Destructor called while object is still alive
Ola Fosheim Grøstad
ola.fosheim.grostad at gmail.com
Fri Oct 23 16:48:30 UTC 2020
On Friday, 23 October 2020 at 16:30:52 UTC, Steven Schveighoffer
wrote:
> No, D classes map to C++ pointers to classes.
Huh? D has to be able to call virtual destructors for C++ objects.
> How does C++ RAII work for class pointers that aren't used?
What do you mean? The pointer is valid until the end of the
scope. Then the object is destructed if it is a sole owning
pointer.
_all_ GC pointers are conceptually owning pointers. They have to
stay live throughout the whole scope.
> Expectation for what purpose?
Basic CS conventions?
> I think of code being executed in the way I write it. We all
> know that optimizers don't do that. As long as it's not
> changing the semantic meaning of the program, I'm fine with it.
But it did! That was the point!
>
> If you look at this code:
>
> void main()
> {
> int i;
> foo();
> }
>
> Does i even exist? Does it exist after the first line? Is it
> important if the compiler allocates space for it on the stack?

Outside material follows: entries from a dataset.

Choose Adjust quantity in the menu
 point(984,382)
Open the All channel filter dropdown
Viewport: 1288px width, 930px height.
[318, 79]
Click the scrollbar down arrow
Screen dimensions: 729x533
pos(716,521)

> Does it get initialized to 0?
What do you mean? There are no side effects? Do D allow side
effects in destructors? If yes, then you cannot cap the lifetime
of the object at your own will.
> just completely get rid of the variable storage. This is no
> different.
It clearly is. The order of the writeln() execution was wrong.
> I think the optimizer is correct. There are no live pointers,
> because the object is not used, ever.
Of course it is used. It has a destructor with a side effect.